One, UBS return on tangible equity was only nine per cent in the first quarter, far below Ermotti's 15 per cent target. Two, UBS has provisioned 2.9 billion Swiss francs for litigation and regulatory compliance provisions, whose cycle has not peaked. Three, the oil crash, recession and banking cash crunches have gutted new money inflows from the GCC, West Africa and Russia, misnamed "growth markets" for wealth management. Four, the US business experiences $3-4 billion in seasonal, tax related client outflows. Five, private clients are still risk averse in the eighth year of the US equities bull market. One-third of UBS managed assets are in cash, laments Signore Ermotti.

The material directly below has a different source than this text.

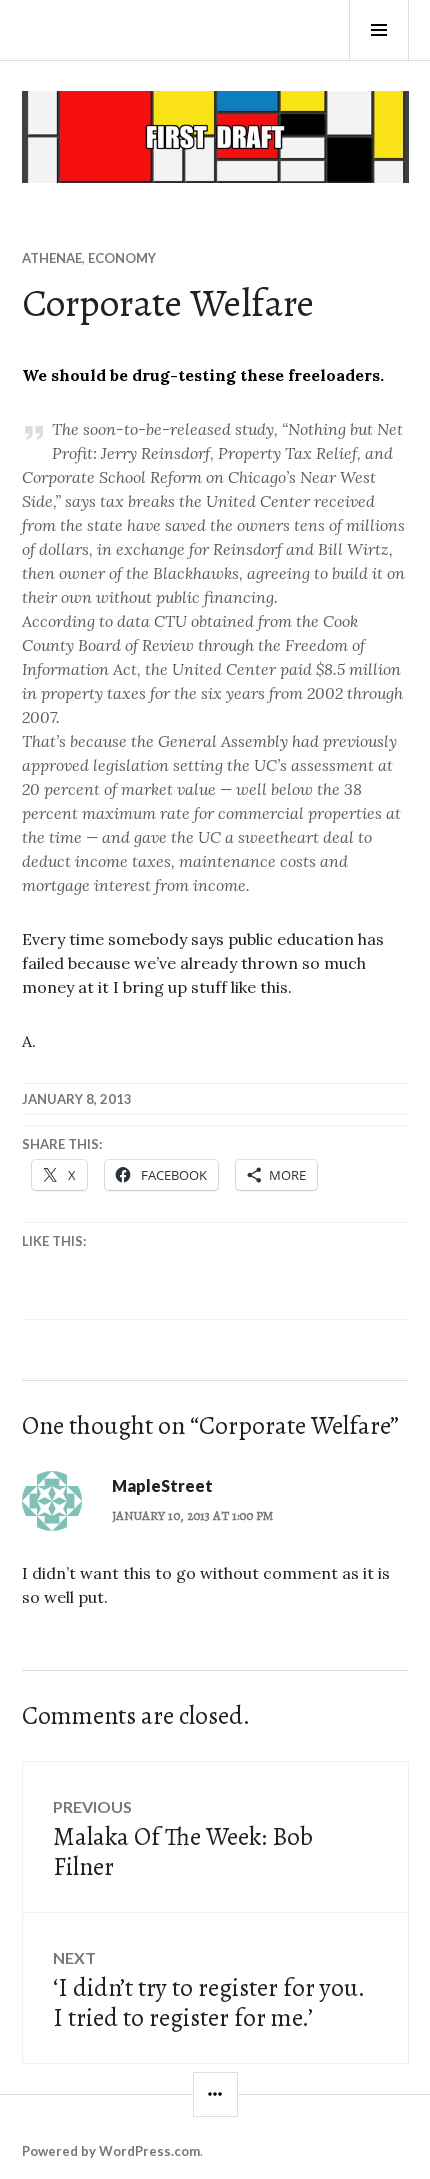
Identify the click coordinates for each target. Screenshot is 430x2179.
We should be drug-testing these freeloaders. (203, 375)
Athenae (52, 258)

Six, the G-20 common reporting standards will make tax evasion impossible even in offshore markets. Swiss banking secrecy no longer exists, at least not for Uncle Sam or the EU. Seven, cross-border tax "regularisation" could well cost UBS 14 billion Swiss francs in client outflow. Eight, UBS is a "too big to fail" global systemic risk bank. Hence it has to maintain a Basel Tier One capital ratio of 14 per cent. Nine, negative forward rates will pressure margins in UBS's Swiss personal/corporate bank. Ten, the flattening of the US Treasury debt/yield curve is negative for US profit growth. Eleven, UBS return on equity peaked in 2014 and has since plunged 30 per cent, a bad omen. UBS shares are vulnerable to a valuation derating, the rationale for my 14 CHF target. Note that, after $5 billion in losses, Singapore sovereign wealth fund JIC slashed its strategic stake in UBS.
Credit Suisse shares were a no brainer buy at 10 Swiss francs last July. At 14.6 Swiss francs, the bank trades at 10 times earnings and 0.9 times tangible book value. The bank has announced a four billion capital raise that will dilute shareholders by at least 12 per cent. While the capital raise removes the necessity of a Swiss Universal Bank IPO, the fundamental problem at Credit Suisse is a low profit product mix, bloated costs, an investment bank that needs to be downsized and suboptimal scale in international wealth management and two successive years of negative returns on equity. Credit Suisse cannot be a credible wealth manager with a Basel common equity Tier One ratio of 11.7 per cent. The finest Swiss bank I ever dealt with was Bank Wegelin of St Gallen, founded in 1746. Yet after the legal Gestapo of Washington targeted the bank, Wegelin was forced to liquidate. What a pity, what a world!